This book is clearly not intended to be a heavyweight treatise on impact, but rather a light, short, entry-level catalog of terrestrial craters. Hodge has faithfully summarized current views on most craters from existing publications and provides a brief list of references at the end of each discussion. In all cases, Hodge's book gives enough information so that a curious outsider could go to the university library and dive into virtually any crater's literature head first (caution: literature may be dangerously shallow in some areas). In that regard it is a very useful resource.

But this prince is not without a few blemishes, and the big nose-wart, as it were, sits prominently in the book's introduction. Hodge attempts to summarize in less than a page the key aspects of the cratering process; for the most part, this suffices and is appropriate for the lay person for which it is intended. But what was he thinking when he was composing the tektite section (bottom, p. 3)? ". . . The frontal layer of compressed gas is capable of melting and ejecting blobs of rock before the solid object touches the Earth's surface. These blobs are the tektites and . . ." I don't think so. Also, on page 4 Hodge discusses "shock lamellae and linear features in quartz" and states that "these kinds of features are common in lunar rocks. . . ." This is, at best, misleading to the uninitiated student for which this book would otherwise be most useful.

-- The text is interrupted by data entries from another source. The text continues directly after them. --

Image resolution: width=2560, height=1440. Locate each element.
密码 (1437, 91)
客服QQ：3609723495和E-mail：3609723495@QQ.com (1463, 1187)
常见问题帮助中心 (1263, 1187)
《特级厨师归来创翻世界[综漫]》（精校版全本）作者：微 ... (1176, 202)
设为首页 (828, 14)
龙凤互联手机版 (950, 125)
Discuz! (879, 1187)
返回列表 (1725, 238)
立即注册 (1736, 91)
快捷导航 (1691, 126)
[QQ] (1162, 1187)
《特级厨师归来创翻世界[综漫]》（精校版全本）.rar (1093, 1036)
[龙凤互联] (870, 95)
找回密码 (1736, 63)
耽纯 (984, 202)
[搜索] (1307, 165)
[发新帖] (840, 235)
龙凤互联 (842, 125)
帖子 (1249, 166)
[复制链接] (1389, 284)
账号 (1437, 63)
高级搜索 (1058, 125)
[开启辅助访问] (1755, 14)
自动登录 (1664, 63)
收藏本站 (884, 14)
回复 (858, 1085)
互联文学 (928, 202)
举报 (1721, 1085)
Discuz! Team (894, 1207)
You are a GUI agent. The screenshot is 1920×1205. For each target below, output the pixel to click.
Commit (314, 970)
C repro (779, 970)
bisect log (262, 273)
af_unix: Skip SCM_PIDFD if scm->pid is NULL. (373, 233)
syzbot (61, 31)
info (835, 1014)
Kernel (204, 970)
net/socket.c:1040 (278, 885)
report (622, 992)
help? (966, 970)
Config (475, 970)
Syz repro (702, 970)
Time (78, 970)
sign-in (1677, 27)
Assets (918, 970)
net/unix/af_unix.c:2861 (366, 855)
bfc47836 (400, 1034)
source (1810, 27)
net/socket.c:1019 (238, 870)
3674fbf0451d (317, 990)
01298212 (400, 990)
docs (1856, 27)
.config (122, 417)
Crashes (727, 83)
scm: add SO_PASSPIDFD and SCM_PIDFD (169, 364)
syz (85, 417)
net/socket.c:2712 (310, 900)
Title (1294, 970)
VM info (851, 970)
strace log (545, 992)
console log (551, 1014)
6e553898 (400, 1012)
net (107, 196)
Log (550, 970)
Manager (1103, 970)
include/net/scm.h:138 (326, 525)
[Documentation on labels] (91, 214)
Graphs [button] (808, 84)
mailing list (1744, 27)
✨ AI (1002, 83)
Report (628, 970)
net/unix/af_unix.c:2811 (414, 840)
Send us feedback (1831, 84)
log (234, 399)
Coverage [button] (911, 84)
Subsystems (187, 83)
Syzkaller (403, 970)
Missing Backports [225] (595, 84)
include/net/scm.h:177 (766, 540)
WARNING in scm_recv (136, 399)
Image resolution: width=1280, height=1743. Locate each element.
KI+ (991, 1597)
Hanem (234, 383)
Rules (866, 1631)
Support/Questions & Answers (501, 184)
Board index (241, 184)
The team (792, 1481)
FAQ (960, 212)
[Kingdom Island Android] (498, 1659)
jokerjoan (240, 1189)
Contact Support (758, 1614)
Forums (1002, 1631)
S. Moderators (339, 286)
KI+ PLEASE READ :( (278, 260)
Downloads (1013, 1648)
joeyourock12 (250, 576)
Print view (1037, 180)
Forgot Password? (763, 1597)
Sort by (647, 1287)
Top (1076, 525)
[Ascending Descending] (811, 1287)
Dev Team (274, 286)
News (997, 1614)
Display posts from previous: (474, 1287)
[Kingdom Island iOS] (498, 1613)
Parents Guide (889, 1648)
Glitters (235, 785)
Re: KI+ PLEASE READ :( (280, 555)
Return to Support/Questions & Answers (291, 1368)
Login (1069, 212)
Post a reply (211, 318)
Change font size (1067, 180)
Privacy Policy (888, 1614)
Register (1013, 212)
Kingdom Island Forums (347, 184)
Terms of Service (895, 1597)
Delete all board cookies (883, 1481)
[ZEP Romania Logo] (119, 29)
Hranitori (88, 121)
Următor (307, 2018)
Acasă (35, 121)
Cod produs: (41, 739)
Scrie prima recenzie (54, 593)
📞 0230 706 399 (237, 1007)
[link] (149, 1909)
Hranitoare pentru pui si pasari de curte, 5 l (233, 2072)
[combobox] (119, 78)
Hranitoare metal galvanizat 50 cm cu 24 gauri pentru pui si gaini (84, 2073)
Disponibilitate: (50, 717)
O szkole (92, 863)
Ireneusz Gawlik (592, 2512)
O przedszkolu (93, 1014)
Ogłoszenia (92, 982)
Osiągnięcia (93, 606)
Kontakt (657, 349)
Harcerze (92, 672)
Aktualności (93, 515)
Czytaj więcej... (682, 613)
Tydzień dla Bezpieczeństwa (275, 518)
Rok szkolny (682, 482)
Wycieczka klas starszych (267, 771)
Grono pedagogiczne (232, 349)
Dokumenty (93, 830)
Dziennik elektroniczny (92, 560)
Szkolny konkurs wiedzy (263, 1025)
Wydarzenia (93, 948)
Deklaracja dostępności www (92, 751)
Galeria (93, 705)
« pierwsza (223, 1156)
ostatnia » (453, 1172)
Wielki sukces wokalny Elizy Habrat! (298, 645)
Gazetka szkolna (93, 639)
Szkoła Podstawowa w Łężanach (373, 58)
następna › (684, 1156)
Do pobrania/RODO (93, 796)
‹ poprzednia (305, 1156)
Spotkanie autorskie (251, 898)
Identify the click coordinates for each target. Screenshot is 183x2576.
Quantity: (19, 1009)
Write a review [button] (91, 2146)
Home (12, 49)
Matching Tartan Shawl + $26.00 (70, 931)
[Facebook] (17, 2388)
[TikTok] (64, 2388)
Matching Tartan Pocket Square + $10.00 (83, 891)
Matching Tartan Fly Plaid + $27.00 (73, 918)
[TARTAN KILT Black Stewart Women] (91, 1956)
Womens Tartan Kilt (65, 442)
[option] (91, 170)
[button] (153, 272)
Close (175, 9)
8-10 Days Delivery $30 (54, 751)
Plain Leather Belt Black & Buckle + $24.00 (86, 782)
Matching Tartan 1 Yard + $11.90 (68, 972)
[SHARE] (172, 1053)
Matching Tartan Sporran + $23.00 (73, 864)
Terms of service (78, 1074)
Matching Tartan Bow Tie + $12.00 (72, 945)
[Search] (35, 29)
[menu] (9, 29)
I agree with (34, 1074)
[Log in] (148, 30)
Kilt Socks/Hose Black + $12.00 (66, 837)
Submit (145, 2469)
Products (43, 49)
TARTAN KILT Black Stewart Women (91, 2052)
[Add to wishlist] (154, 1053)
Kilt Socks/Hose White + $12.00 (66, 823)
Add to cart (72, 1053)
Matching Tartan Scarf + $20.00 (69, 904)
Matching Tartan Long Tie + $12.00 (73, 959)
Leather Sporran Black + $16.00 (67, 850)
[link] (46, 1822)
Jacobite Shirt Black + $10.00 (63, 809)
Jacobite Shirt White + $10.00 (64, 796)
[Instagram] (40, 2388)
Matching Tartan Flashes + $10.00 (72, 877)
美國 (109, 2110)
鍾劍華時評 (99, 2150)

Other than these deficiencies, the errors are minor and the annoyances are few. In the next edition I would like to see more use made of the photographs; some are so small they are useless, some are not described, most need scale bars, and virtually all seem simply to be expedient ways to fill the pages of, even so, a very short book. And speaking of artwork, who thought up the bright idea of putting midnight blue print on a black cover? This virtually ensures that the book will go unnoticed on library shelves.

While this book will be of limited use to impact specialists, it could be a valuable resource for students or anyone else interested in learning more about impact features. This in itself is a laudable purpose given that so many of the major contributions in terrestrial cratering come from outside the professional community. So, if you have a repressed desire to learn about terrestrial craters but don't know where to start, this book is for you. Who knows, maybe you'll discover something that the theorists will attempt to discredit. At that point, congratulations would be in order.